Each entry must appear in the answer exactly as written.

◆ Source material ◆
————

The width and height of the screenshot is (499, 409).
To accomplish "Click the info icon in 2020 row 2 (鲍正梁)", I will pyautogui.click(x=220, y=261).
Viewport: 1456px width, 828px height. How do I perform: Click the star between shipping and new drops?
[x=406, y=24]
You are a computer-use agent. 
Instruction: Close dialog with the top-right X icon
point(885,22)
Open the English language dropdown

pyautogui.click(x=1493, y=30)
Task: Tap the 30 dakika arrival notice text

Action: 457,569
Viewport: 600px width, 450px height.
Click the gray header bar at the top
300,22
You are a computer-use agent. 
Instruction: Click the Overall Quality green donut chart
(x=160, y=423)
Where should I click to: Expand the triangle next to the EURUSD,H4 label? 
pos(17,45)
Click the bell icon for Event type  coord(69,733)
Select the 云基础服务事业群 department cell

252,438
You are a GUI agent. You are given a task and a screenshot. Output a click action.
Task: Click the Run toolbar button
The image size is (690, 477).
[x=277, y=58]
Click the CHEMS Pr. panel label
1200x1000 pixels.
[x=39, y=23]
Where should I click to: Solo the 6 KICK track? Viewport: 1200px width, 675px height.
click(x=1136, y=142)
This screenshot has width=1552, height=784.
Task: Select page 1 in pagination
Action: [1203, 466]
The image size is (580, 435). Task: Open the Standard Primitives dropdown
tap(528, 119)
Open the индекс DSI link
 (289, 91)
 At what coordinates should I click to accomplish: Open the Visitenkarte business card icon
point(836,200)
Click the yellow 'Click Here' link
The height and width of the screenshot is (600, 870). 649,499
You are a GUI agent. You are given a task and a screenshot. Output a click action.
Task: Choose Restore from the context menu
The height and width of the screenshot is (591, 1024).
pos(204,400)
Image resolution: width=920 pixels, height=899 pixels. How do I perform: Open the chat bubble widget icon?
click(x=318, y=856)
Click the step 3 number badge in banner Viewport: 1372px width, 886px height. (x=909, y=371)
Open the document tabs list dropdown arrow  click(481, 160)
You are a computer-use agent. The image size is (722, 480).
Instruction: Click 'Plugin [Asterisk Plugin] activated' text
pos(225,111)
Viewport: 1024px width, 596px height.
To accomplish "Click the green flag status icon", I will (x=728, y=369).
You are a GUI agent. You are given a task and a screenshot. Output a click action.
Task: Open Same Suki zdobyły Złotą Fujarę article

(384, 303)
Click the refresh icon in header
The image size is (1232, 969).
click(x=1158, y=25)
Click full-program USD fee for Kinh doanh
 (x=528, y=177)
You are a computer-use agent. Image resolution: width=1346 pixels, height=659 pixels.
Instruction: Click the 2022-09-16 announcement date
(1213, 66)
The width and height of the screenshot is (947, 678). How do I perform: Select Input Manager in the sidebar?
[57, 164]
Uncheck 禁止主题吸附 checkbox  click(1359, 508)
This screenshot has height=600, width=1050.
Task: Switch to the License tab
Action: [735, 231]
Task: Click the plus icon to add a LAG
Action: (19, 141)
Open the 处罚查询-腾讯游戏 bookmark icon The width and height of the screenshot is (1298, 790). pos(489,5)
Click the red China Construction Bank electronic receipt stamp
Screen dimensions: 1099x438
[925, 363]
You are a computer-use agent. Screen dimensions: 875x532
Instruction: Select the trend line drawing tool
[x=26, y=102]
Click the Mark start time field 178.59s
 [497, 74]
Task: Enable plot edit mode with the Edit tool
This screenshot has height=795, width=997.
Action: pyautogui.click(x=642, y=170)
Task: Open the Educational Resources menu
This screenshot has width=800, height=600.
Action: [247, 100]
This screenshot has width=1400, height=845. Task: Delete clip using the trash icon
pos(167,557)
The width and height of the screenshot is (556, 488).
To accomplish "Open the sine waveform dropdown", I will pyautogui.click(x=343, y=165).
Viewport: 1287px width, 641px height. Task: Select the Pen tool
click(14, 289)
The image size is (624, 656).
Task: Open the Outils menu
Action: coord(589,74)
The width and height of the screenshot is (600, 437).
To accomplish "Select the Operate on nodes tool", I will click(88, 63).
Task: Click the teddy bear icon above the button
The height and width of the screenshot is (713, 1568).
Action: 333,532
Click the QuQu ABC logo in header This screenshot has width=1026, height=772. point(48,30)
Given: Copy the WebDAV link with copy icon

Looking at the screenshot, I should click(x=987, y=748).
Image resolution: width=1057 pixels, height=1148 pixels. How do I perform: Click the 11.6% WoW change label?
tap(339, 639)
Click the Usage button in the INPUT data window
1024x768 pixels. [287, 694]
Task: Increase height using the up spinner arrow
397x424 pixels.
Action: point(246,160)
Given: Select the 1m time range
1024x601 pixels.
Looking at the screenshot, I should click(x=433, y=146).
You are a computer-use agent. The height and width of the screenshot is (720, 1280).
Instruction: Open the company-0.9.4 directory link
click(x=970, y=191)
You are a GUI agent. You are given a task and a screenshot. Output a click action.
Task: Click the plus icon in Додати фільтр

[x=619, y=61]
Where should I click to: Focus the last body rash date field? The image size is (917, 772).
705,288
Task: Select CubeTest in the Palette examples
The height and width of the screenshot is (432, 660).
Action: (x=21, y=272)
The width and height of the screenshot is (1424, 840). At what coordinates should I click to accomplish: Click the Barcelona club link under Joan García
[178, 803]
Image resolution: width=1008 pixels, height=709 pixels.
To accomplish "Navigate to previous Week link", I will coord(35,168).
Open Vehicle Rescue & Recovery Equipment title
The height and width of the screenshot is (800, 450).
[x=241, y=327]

————

◆ Task response ◆
The width and height of the screenshot is (499, 409).
To accomplish "Click the info icon in 2020 row 2 (鲍正梁)", I will pyautogui.click(x=220, y=261).
Viewport: 1456px width, 828px height. How do I perform: Click the star between shipping and new drops?
[x=406, y=24]
You are a computer-use agent. 
Instruction: Close dialog with the top-right X icon
point(885,22)
Open the English language dropdown

pyautogui.click(x=1493, y=30)
Task: Tap the 30 dakika arrival notice text

Action: 457,569
Viewport: 600px width, 450px height.
Click the gray header bar at the top
300,22
You are a computer-use agent. 
Instruction: Click the Overall Quality green donut chart
(x=160, y=423)
Where should I click to: Expand the triangle next to the EURUSD,H4 label? 
pos(17,45)
Click the bell icon for Event type  coord(69,733)
Select the 云基础服务事业群 department cell

252,438
You are a GUI agent. You are given a task and a screenshot. Output a click action.
Task: Click the Run toolbar button
The image size is (690, 477).
[x=277, y=58]
Click the CHEMS Pr. panel label
1200x1000 pixels.
[x=39, y=23]
Where should I click to: Solo the 6 KICK track? Viewport: 1200px width, 675px height.
click(x=1136, y=142)
This screenshot has width=1552, height=784.
Task: Select page 1 in pagination
Action: [1203, 466]
The image size is (580, 435). Task: Open the Standard Primitives dropdown
tap(528, 119)
Open the индекс DSI link
 (289, 91)
 At what coordinates should I click to accomplish: Open the Visitenkarte business card icon
point(836,200)
Click the yellow 'Click Here' link
The height and width of the screenshot is (600, 870). 649,499
You are a GUI agent. You are given a task and a screenshot. Output a click action.
Task: Choose Restore from the context menu
The height and width of the screenshot is (591, 1024).
pos(204,400)
Image resolution: width=920 pixels, height=899 pixels. How do I perform: Open the chat bubble widget icon?
click(x=318, y=856)
Click the step 3 number badge in banner Viewport: 1372px width, 886px height. (x=909, y=371)
Open the document tabs list dropdown arrow  click(481, 160)
You are a computer-use agent. The image size is (722, 480).
Instruction: Click 'Plugin [Asterisk Plugin] activated' text
pos(225,111)
Viewport: 1024px width, 596px height.
To accomplish "Click the green flag status icon", I will (x=728, y=369).
You are a GUI agent. You are given a task and a screenshot. Output a click action.
Task: Open Same Suki zdobyły Złotą Fujarę article

(384, 303)
Click the refresh icon in header
The image size is (1232, 969).
click(x=1158, y=25)
Click full-program USD fee for Kinh doanh
 (x=528, y=177)
You are a computer-use agent. Image resolution: width=1346 pixels, height=659 pixels.
Instruction: Click the 2022-09-16 announcement date
(1213, 66)
The width and height of the screenshot is (947, 678). How do I perform: Select Input Manager in the sidebar?
[57, 164]
Uncheck 禁止主题吸附 checkbox  click(1359, 508)
This screenshot has height=600, width=1050.
Task: Switch to the License tab
Action: [735, 231]
Task: Click the plus icon to add a LAG
Action: (19, 141)
Open the 处罚查询-腾讯游戏 bookmark icon The width and height of the screenshot is (1298, 790). pos(489,5)
Click the red China Construction Bank electronic receipt stamp
Screen dimensions: 1099x438
[925, 363]
You are a computer-use agent. Screen dimensions: 875x532
Instruction: Select the trend line drawing tool
[x=26, y=102]
Click the Mark start time field 178.59s
 [497, 74]
Task: Enable plot edit mode with the Edit tool
This screenshot has height=795, width=997.
Action: pyautogui.click(x=642, y=170)
Task: Open the Educational Resources menu
This screenshot has width=800, height=600.
Action: [247, 100]
This screenshot has width=1400, height=845. Task: Delete clip using the trash icon
pos(167,557)
The width and height of the screenshot is (556, 488).
To accomplish "Open the sine waveform dropdown", I will pyautogui.click(x=343, y=165).
Viewport: 1287px width, 641px height. Task: Select the Pen tool
click(14, 289)
The image size is (624, 656).
Task: Open the Outils menu
Action: coord(589,74)
The width and height of the screenshot is (600, 437).
To accomplish "Select the Operate on nodes tool", I will click(88, 63).
Task: Click the teddy bear icon above the button
The height and width of the screenshot is (713, 1568).
Action: 333,532
Click the QuQu ABC logo in header This screenshot has width=1026, height=772. point(48,30)
Given: Copy the WebDAV link with copy icon

Looking at the screenshot, I should click(x=987, y=748).
Image resolution: width=1057 pixels, height=1148 pixels. How do I perform: Click the 11.6% WoW change label?
tap(339, 639)
Click the Usage button in the INPUT data window
1024x768 pixels. [287, 694]
Task: Increase height using the up spinner arrow
397x424 pixels.
Action: point(246,160)
Given: Select the 1m time range
1024x601 pixels.
Looking at the screenshot, I should click(x=433, y=146).
You are a computer-use agent. The height and width of the screenshot is (720, 1280).
Instruction: Open the company-0.9.4 directory link
click(x=970, y=191)
You are a GUI agent. You are given a task and a screenshot. Output a click action.
Task: Click the plus icon in Додати фільтр

[x=619, y=61]
Where should I click to: Focus the last body rash date field? The image size is (917, 772).
705,288
Task: Select CubeTest in the Palette examples
The height and width of the screenshot is (432, 660).
Action: (x=21, y=272)
The width and height of the screenshot is (1424, 840). At what coordinates should I click to accomplish: Click the Barcelona club link under Joan García
[178, 803]
Image resolution: width=1008 pixels, height=709 pixels.
To accomplish "Navigate to previous Week link", I will coord(35,168).
Open Vehicle Rescue & Recovery Equipment title
The height and width of the screenshot is (800, 450).
[x=241, y=327]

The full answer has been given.